The loan paybacks have been witnessed on vault #25977, which is said to belong to the firm. According to DeFi Explore, the company began making a string of repayments starting June 14. The latest, which is also the biggest payment (64 million DAI) since that period, happened just yesterday.
In the past couple of days alone, Celsius repaid some $120 million to Maker, while crypto researcher Plan C also indicated the firm paid a combined $67 million in debt to Aave and Compound on July 2. The vault now has an outstanding loan of over $82 million. Its collateralization ratio has also risen to 577.81 percent, meaning less risk to its lenders.
Celsius Settles Loans, Liquidation Price Drops
With the latest indemnifications, Celsius has now lowered its liquidation price to just $4,967. On June 13, the same day that the firm froze withdrawals, its liquidation price was dangerously close to BTC’s price range of at the time.
Celsius’s efforts to help its case seem to have yielded fruit, considering the firm hired restructuring lawyers and reported working with regulators.

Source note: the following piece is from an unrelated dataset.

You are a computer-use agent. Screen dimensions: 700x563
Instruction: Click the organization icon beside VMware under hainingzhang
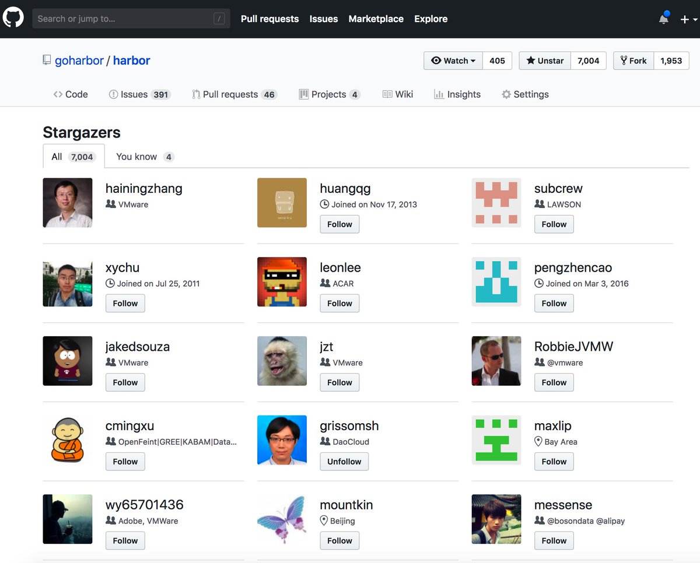(110, 204)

This month, other than its loan repayments – amounting to $142.8 million – Celsius has also cut back its workforce by 150 personnel.
Community and CEL React
While its latest actions offset the risk of insolvency, the community wonders whether they mean the firm will reopen withdrawals. The biggest question in the room has been where the company is getting funds to reimburse its lenders. Recall that investors showed no interest in bailing out the company.
The latest repayments have been well-received as is further evidenced in the price of the firm’s native cryptocurrency – CEL, up over 17% in the past 24 hours alone.